*About this task*
Only one stretch of lines is wanted: the line with "Open the chat bubbles feedback icon" through the final line of the material. Restate it word for word, minus pictures.
|---|
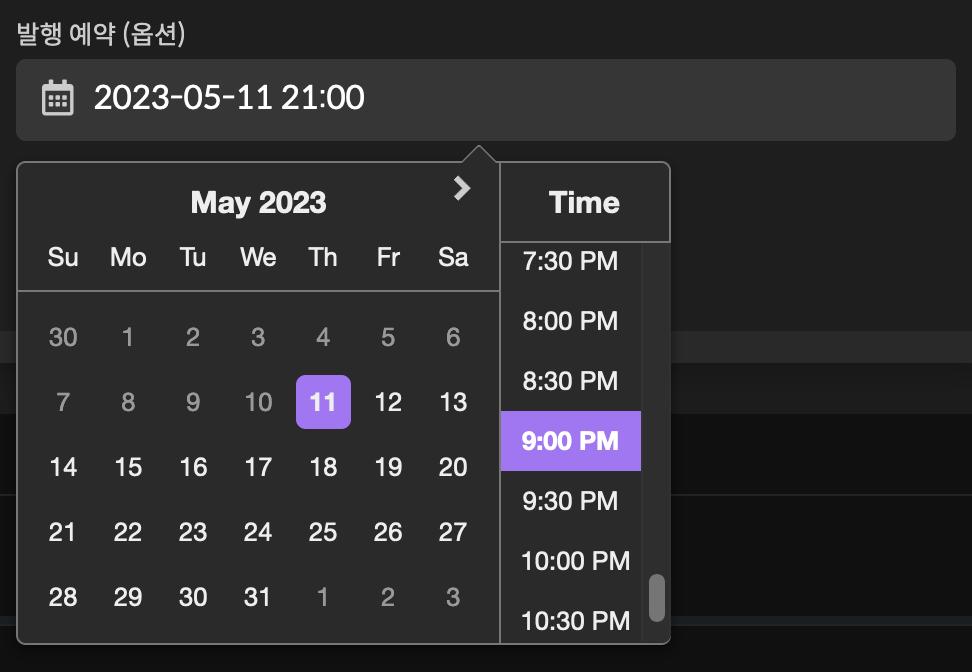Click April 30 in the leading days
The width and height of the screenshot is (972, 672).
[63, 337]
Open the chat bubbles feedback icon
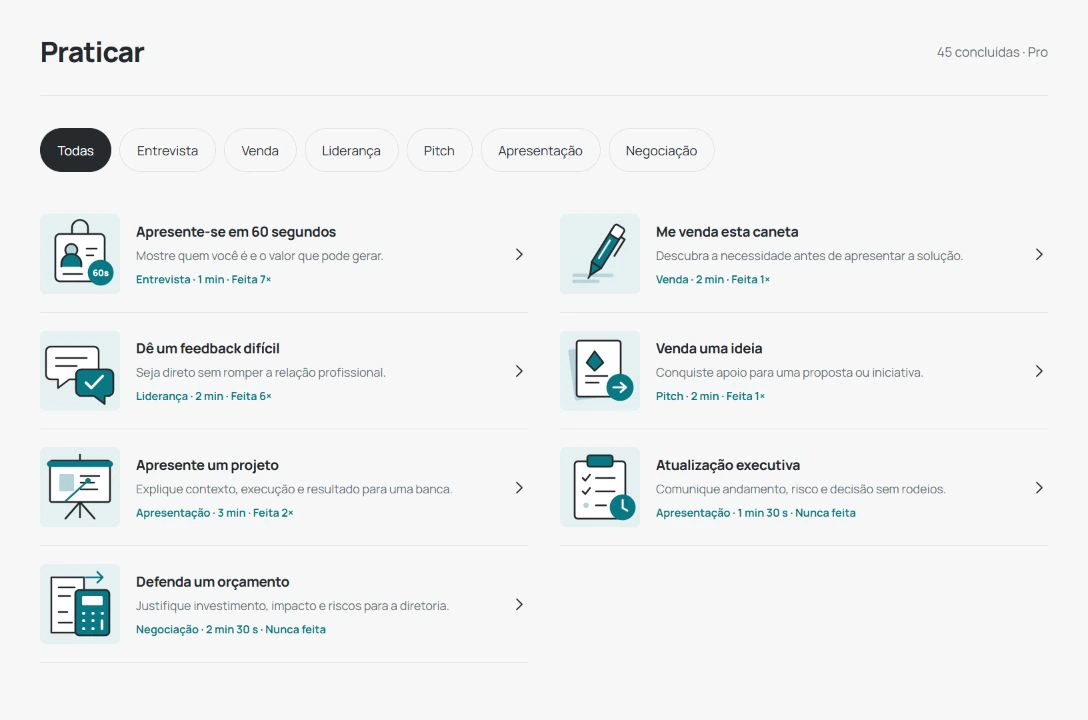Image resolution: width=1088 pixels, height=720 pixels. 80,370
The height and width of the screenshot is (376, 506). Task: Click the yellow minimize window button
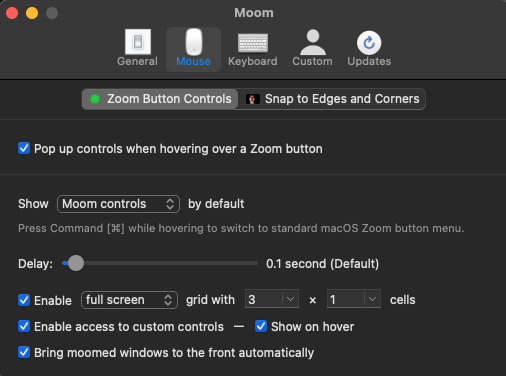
|---|
*Solved problem*
Open the chat bubbles feedback icon
Image resolution: width=1088 pixels, height=720 pixels. 80,370
The height and width of the screenshot is (376, 506). Task: Click the yellow minimize window button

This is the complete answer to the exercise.